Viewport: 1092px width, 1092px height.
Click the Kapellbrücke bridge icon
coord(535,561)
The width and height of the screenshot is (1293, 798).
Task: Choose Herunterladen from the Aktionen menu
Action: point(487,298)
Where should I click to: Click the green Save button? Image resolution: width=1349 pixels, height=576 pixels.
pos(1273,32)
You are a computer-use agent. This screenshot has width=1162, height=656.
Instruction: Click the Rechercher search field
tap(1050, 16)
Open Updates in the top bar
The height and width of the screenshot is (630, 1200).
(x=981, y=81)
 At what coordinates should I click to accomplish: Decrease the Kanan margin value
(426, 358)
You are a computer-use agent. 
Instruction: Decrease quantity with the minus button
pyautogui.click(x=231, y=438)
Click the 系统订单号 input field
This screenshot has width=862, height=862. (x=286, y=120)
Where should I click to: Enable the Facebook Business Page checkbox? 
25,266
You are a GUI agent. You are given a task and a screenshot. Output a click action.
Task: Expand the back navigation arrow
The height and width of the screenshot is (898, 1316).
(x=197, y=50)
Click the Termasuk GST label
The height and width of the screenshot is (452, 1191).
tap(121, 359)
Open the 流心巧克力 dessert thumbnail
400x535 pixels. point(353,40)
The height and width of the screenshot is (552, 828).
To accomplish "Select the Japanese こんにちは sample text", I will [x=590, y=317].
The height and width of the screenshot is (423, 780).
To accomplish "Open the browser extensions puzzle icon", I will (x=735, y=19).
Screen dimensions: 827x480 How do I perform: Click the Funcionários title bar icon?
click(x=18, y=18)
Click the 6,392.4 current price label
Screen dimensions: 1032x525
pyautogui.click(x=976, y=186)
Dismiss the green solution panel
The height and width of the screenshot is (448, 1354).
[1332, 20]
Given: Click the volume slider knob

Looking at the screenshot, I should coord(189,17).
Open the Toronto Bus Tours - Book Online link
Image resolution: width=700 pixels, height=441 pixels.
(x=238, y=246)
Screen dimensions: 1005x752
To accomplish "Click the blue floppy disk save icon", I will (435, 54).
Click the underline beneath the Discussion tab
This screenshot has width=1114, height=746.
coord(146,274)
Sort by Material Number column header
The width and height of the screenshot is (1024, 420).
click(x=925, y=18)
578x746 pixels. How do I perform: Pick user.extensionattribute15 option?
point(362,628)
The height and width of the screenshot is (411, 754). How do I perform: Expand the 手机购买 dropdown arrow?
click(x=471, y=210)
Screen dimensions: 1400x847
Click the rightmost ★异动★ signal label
^^^^^^^^^^^^^^^^
List every line above that contains the word "will".

To accomplish "Select the Japanese こんにちは sample text", I will [x=590, y=317].
To accomplish "Open the browser extensions puzzle icon", I will (x=735, y=19).
To accomplish "Click the blue floppy disk save icon", I will (435, 54).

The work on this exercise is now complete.